** Opening Working data block **

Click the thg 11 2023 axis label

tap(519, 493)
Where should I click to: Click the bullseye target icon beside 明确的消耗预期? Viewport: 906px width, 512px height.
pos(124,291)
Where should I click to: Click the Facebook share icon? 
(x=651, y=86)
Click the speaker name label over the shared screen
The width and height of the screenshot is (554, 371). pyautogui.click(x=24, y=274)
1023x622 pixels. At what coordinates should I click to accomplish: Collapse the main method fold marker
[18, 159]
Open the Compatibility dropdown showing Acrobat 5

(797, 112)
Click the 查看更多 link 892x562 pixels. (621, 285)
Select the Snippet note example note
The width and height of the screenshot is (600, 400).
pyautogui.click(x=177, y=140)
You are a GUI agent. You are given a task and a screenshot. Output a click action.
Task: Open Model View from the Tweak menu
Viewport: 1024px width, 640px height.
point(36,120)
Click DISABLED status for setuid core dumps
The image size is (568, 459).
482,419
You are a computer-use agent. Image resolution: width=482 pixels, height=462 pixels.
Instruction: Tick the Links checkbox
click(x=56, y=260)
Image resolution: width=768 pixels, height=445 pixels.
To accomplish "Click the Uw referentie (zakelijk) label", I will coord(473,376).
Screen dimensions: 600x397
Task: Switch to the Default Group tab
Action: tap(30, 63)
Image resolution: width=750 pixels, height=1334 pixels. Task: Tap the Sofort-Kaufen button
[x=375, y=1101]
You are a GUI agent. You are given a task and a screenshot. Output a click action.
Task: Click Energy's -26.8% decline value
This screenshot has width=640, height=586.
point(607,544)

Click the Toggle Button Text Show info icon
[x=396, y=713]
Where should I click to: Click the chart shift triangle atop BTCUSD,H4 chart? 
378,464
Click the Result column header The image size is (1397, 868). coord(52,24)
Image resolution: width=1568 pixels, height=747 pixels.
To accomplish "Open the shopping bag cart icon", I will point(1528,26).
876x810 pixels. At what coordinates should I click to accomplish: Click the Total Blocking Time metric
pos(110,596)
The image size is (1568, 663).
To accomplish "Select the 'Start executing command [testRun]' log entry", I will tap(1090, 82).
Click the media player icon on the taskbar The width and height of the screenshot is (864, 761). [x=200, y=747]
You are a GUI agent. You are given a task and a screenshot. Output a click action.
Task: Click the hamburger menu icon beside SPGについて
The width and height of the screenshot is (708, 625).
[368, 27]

** Closing Working data block **

■ **Work instructions**
In which lines of the records does the word "menu" appear? Copy each of them.

■ **Task output**
Task: Open Model View from the Tweak menu
Task: Click the hamburger menu icon beside SPGについて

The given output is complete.